Re: cassandra-stress HexStrings generator

2018-12-14 Thread Saleil Bhat (BLOOMBERG/ 731 LEX)
Main issue is resolved. The test I was using to determine normality was too 
sensitive to discretization, so it was yielding a negative result even though 
the data looked pretty normal on visual inspection.  The tool only ever uses 
the Strings generator; HexStrings is unused.

The only (minor) concern is that the Strings generator generates some control 
characters as part of the generated string. I presume that this behavior is 
undesired and that the characters should be restricted to ASCII printing 
characters. 

Thanks, 
-Saleil

From: bened...@apache.org At: 12/13/18 17:10:17To:  Saleil Bhat (BLOOMBERG/ 731 
LEX ) ,  dev@cassandra.apache.org
Subject: Re: cassandra-stress HexStrings generator

I’m honestly not sure.  The code has changed since I last worked on it, which 
was years ago.  I suspect the profile mode has entirely supplanted the prior 
modes, and that these older modes supported the HexStrings generator.

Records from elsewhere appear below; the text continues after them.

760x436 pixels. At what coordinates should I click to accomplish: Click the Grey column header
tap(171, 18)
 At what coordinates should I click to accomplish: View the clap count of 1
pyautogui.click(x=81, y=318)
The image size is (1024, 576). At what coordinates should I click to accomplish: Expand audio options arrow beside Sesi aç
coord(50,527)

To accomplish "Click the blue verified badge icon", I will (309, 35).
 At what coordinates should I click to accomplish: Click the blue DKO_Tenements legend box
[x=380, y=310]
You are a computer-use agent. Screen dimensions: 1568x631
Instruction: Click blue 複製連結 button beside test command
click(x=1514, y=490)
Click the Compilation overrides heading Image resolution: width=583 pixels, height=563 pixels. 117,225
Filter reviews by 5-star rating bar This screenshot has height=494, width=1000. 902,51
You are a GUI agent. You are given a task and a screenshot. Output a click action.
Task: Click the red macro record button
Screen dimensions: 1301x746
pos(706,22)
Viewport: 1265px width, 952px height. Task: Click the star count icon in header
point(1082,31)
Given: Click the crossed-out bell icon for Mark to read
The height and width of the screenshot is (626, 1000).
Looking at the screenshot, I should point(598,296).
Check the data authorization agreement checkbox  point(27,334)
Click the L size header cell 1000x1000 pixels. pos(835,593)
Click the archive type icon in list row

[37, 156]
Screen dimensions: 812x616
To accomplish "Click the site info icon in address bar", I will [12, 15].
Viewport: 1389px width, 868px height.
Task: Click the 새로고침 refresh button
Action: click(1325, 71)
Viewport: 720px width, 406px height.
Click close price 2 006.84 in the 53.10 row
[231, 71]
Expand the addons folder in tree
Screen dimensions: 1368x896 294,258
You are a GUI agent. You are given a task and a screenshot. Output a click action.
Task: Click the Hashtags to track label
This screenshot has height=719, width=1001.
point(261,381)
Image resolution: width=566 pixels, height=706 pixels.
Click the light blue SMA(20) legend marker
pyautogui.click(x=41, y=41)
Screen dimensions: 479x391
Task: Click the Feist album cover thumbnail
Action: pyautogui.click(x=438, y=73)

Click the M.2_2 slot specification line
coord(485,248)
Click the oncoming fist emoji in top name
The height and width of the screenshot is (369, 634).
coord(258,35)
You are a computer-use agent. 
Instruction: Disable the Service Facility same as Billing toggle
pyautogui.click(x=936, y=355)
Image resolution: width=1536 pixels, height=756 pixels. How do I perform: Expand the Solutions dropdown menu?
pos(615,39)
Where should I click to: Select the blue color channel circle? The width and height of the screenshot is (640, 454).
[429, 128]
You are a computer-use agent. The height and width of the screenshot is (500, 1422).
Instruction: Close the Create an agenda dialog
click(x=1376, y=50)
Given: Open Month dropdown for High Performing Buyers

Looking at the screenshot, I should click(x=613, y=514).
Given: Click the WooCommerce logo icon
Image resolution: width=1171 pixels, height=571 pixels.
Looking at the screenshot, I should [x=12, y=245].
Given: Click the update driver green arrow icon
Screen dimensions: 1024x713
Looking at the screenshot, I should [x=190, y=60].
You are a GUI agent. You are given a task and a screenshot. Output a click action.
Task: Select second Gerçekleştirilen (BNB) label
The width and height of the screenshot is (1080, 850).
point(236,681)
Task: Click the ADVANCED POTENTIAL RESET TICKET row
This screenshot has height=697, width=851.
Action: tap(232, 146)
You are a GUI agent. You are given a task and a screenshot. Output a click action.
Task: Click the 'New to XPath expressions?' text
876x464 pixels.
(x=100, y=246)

Perhaps somebody else can help answer this question.


> On 13 Dec 2018, at 17:37, Saleil Bhat (BLOOMBERG/ 731 LEX) 
 wrote:
> 
> Ah ok thanks. This brings up another question: how did the HexStrings 
generator code path even get called? 
> 
> 
> 
> When I saw these results, I was using the following test table: 
>  CREATE TABLE testtable (
>  partition_key text,
>  clustering_column text, 
>  value text,
>  PRIMARY KEY (partition_key, clustering_column)
>  )
> 
> 
> From StressProfile.java, any column of type TEXT should use the Strings 
generator. 
> However, my data looks suspiciously like the HexStrings generator was being 
used instead. 
> 
> 
> First, the generated strings included control characters like SUB (\x1A), BEL 
(\x07), etc. However, the Strings generator code looks like it forces the 
characters to be in the printing characters range. 
> Second, the result I documented previously (that the characters are normally 
distributed, but the strings are not), matches the implementation of 
HexStrings. 
> 
> 
> 
> Do you know why this might be the case?
> 
> Thanks, 
> -Saleil 
> 
> 
> From: bened...@apache.org At: 12/12/18 18:09:14To:  Saleil Bhat (BLOOMBERG/ 
731 LEX ) ,  dev@cassandra.apache.org
> Subject: Re: cassandra-stress HexStrings generator
> 
> Yes, I’m pretty sure you understood correctly (I wrote most of this, but it’s 
> been a long time so I cannot remember much for certain).  
> 
> It should be implemented like the Strings generator.  It looks like both 
> HexStrings and HexBytes are incorrect, and have been for a long time.
> 
> 
>> On 12 Dec 2018, at 22:27, Saleil Bhat (BLOOMBERG/ 731 LEX) 
>  wrote:
>> 
>> Hi, 
>> 
>> I have a question about the behavior of the HexStrings value generator in 
the 
> cassandra-stress tool, particularly concerning its population/identity 
> distribution.  
>> 
>> 
>> Per the discussion in JIRA item CASSANDRA-6146 concerning the stress YAML 
> profile, the population field in a columnspec “represents the total unique 
> population distribution of that column across rows.”
>> 
>> 
>> I interpreted this to mean that if I specify some distribution 'F' for a 
> column, then the probability of occurrence for each potential value of that 
> column is given by 'F'. 
>> 
>> So, for example, if I provided the following columnspec for a text column: 
>> name: fake_column 
>>  size: fixed(32) 
>>population: gaussian(1..100)  
>> and then generated a large amount of data according to this specification, 
>> I would expect there to be 100 distinct values for ‘fake_column’, and that a 
> histogram of the frequency of occurrence of each value would be roughly 
> bell-shaped. 
>> 
>> 
>> 
>> However, the current implementation of the HexStrings generator deviates 
from 
> this expectation. In the current implementation, each CHARACTER in the string 
> is drawn from F, rather than the string as a whole. Therefore, if you plot 
the 
> histogram of frequency of occurrence for each character, you get a 
bell-shaped 
> curve, but the distribution of the occurrences of whole strings (the actual 
> columns) is something else. 
>> 
>> 
>> My question is, is this the desired behavior for string columns? Was my 
> expectation/interpretation incorrect? If so, can anyone give some insight as 
to 
> why strings are designed to behave this way and what the use case is for this 
> behavior? 
>> 
>> Thanks, 
>> -Saleil 
> 
> 




Re: cassandra-stress HexStrings generator

2018-12-13 Thread Benedict Elliott Smith
I’m honestly not sure.  The code has changed since I last worked on it, which 
was years ago.  I suspect the profile mode has entirely supplanted the prior 
modes, and that these older modes supported the HexStrings generator.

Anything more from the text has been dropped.